Hungary will provide $160,000 to UNRWA, UNICEF, the UN Development Programme (UNDP) and ICRC. A Hungarian company will give an additional $100,000 as part of its corporate social responsibility programme. In 2012, Syria was the biggest recipient of Hungarian humanitarian aid, mostly channelled through UN agencies, but also through Hungarian organizations working in the field. It also assisted the Turkish government directly at the end of last year.
Brazil will give $250,000 to UNHCR, in addition to $360,000 given to UNHCR in 2012.
Bulgaria pledged 150,000 euros ($205,000) towards the Humanitarian Assistance Response Plan for aid inside Syria, especially that of WFP. Last year, it gave 100,000 euros towards the Regional Response Plan.
Romania pledged $100,000.
Slovakia will give 50,000 euros ($68,341) to UNICEF “to alleviate the plight of Syrian children,” in addition to $200,000 given last year in financial and in-kind assistance.
Greece will give 50,000 euros ($68,341) for the Regional Response Plan, in addition to 150,000 euros given in the past.
Botswana: The only sub-Saharan African country to pledge at the conference, Botswana offered $50,000.

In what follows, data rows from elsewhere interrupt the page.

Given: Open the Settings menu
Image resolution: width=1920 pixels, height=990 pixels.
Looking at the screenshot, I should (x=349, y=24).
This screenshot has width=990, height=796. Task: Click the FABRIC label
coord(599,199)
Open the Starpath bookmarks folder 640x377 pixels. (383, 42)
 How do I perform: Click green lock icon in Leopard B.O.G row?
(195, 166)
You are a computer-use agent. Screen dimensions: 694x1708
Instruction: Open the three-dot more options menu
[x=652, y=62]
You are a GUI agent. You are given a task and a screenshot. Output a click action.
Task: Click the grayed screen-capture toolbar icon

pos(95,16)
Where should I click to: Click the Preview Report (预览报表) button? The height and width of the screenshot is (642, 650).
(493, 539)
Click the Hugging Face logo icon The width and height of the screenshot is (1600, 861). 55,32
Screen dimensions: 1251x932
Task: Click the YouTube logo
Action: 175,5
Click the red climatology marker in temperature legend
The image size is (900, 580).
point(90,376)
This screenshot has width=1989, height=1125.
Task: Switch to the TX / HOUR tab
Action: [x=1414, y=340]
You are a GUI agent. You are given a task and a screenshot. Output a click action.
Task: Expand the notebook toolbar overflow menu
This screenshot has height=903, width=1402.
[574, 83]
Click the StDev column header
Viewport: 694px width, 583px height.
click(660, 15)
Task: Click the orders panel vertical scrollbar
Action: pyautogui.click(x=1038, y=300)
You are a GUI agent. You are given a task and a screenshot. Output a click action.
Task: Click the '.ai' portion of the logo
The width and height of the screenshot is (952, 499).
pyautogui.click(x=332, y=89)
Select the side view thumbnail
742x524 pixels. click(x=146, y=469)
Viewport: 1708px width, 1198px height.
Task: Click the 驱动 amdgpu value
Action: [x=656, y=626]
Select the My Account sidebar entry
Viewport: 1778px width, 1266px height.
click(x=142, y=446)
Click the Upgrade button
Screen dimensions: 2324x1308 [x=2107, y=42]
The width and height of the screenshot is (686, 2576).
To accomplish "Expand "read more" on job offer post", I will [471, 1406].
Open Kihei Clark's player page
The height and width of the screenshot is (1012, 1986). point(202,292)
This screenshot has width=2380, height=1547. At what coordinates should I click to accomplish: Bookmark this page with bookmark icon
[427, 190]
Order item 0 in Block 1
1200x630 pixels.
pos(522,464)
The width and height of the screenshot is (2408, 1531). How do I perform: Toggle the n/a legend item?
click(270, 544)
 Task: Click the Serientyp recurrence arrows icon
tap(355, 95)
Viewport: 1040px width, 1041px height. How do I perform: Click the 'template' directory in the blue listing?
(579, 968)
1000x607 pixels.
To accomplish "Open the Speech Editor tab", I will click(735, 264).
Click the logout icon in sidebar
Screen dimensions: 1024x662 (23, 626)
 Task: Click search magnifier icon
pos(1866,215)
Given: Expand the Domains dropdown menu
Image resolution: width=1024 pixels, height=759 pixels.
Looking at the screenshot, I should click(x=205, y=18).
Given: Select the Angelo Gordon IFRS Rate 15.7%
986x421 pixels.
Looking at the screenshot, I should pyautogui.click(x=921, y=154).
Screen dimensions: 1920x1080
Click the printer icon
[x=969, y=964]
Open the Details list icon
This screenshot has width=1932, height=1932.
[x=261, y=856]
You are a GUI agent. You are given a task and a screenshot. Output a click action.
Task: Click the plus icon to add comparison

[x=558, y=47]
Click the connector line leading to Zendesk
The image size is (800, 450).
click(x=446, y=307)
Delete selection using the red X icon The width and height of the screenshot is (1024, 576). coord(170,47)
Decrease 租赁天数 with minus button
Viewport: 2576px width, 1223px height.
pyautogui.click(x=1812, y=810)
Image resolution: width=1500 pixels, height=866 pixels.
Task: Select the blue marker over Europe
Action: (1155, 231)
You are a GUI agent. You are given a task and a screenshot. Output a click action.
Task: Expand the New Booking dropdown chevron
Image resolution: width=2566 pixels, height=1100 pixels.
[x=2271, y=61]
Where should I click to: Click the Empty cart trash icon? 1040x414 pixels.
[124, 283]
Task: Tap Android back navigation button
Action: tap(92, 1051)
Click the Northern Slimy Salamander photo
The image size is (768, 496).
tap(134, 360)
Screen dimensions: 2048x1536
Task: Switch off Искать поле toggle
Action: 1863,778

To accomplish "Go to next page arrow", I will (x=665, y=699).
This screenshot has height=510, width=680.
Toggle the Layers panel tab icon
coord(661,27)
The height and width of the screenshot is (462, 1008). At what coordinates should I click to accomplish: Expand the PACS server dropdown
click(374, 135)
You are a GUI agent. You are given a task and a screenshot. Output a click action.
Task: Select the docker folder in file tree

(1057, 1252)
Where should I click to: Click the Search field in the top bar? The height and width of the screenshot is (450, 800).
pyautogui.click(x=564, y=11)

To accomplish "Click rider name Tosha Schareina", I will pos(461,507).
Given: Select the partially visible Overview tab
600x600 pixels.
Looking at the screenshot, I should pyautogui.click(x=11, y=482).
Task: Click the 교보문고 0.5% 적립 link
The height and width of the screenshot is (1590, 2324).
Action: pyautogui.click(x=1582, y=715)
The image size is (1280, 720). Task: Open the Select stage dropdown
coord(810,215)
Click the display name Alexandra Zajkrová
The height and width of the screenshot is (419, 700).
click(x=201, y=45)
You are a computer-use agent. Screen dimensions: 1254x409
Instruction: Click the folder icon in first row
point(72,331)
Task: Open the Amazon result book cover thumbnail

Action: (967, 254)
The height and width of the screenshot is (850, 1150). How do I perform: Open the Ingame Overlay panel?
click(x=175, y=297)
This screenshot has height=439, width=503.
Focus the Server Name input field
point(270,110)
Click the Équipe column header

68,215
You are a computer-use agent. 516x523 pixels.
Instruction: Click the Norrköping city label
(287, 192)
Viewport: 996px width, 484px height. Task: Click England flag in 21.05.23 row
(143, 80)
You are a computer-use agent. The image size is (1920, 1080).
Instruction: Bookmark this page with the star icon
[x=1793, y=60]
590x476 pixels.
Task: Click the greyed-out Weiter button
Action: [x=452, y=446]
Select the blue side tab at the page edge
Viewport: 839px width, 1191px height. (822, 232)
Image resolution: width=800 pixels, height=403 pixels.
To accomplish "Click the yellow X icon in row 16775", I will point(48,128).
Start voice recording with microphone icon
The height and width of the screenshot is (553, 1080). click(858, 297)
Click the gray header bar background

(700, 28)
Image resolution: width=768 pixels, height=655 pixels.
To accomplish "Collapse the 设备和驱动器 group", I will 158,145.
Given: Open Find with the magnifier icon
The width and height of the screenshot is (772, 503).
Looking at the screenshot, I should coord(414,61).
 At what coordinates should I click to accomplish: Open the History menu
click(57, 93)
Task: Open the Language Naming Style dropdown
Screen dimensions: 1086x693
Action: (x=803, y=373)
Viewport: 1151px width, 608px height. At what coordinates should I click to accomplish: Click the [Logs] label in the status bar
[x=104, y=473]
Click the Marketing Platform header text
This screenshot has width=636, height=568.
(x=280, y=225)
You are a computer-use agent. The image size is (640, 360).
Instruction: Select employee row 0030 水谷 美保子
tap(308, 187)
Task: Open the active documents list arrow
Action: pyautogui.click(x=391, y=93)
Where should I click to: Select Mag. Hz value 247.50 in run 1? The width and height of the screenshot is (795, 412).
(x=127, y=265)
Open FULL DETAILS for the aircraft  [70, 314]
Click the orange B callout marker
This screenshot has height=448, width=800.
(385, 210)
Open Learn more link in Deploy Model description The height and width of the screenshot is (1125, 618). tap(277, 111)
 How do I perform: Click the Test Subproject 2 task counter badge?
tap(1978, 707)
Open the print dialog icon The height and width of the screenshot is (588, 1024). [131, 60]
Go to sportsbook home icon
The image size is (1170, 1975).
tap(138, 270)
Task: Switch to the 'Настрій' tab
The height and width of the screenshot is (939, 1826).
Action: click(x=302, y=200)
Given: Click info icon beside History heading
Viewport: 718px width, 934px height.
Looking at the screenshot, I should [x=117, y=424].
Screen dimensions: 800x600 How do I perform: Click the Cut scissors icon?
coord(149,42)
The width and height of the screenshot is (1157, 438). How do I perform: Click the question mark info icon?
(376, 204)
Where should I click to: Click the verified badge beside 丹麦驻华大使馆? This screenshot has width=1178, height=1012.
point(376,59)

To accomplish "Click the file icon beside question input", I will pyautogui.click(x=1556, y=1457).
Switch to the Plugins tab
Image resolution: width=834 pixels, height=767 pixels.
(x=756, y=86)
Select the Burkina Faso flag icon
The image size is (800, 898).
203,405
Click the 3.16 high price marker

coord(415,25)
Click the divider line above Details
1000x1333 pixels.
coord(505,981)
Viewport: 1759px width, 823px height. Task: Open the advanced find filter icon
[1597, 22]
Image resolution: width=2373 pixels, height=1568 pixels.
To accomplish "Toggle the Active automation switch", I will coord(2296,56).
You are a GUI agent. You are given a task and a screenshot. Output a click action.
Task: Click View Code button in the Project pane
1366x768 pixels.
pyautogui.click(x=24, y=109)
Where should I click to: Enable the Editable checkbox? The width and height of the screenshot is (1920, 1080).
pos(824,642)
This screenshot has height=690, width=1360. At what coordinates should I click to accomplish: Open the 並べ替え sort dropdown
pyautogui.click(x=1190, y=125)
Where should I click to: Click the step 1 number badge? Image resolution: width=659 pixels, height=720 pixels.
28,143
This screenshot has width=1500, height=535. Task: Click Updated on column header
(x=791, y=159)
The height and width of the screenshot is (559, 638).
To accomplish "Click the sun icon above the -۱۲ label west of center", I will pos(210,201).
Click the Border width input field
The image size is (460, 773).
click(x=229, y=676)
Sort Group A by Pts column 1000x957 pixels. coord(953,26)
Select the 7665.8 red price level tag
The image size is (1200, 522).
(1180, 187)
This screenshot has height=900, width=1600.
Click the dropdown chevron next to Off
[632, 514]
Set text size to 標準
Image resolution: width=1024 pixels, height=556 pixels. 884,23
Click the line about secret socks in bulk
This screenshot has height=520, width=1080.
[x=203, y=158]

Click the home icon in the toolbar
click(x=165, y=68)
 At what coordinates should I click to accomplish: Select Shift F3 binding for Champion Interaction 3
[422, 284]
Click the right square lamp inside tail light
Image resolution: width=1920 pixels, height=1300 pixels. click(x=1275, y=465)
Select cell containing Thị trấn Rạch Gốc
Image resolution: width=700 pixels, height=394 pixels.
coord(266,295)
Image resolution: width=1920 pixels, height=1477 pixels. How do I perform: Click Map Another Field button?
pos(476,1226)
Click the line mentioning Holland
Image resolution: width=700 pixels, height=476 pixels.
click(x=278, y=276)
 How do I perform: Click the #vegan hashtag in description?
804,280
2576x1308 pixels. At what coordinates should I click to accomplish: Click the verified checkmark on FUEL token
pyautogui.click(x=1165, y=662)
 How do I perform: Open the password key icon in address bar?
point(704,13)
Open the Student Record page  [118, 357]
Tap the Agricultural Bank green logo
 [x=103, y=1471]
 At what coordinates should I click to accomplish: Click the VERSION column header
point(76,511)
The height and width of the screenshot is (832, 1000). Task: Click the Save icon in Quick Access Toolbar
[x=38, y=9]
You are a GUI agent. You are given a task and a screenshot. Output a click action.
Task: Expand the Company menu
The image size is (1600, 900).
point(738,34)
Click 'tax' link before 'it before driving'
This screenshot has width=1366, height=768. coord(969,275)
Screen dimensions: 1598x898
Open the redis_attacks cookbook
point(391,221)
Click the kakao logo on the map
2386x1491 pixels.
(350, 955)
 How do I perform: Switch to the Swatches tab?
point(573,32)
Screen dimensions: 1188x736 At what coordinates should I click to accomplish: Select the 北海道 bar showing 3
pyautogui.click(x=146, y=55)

Malta pledged 30,000 euros ($41,007)
Lithuania pledged $27,000.
Cyprus offered $20,000 in pharmaceuticals.
Qatar did not pledge new funds but said its governmental humanitarian donations for the Syrian crisis have exceeded $326 million, channelled through charitable organizations and Red Crescent societies, in addition to several contributions from the Qatar Red Crescent to refugees in neighbouring countries and to IDPs inside Syria, the minister of state for foreign affairs said, bringing Qatar’s total contribution to nearly $421 million.
The Netherlands did not announce new funding, but gave UNHCR five million euros at the beginning of January, in addition to 23.5 million euros in 2012, including 10 million euros in December for UNHCR’s winterization programme.
Austria did not announce new money, but gave the UN 800,000 euros at the end of last year, in addition to 2.9 million euros earlier in the year.
Iran’s speech listed the help it has provided, despite sanctions, including sending more than $200 million of food, medicine, clothes and flour to Syria; and supplying 100 tons of gas-oil; 20,000 tons of liquefied petroleum gas; helping reconstruct power plants; equipping Syrian hospitals and ambulances in cooperation with the government; sending through its Red Crescent Society 30,000 relief packages to refugees in Lebanon and 20,000 packages for Palestinians inside Syria; supplying $1 billion as a financial credit line to support “basic necessities and technical and engineer services”. It said it will contribute to the “special fund” set up by UN secretary-general, but did not specify how much.
Turkey did not donate to the response plans, but said it has spent more than $500 million hosting and taking care of the health, food and education needs of close to 170,000 refugees in 16 camps along the border. It has also delivered $100 million of aid at the border, where Syrians pick it up and distribute it to those in need across the border. The government launched a campaign, raising $10 million in donations from the Turkish public, which will be channelled towards IDPs, said Erdogan Iscan, director-general for multilateral political affairs. Turkey is also shipping $20 million worth of supplies like diesel fuel to Syria.
Other countries, including Jordan, Lebanon, Egypt, Libya and Algeria did not pledge funds but are hosting, and in many regards, financially supporting, thousands of refugees on their soil.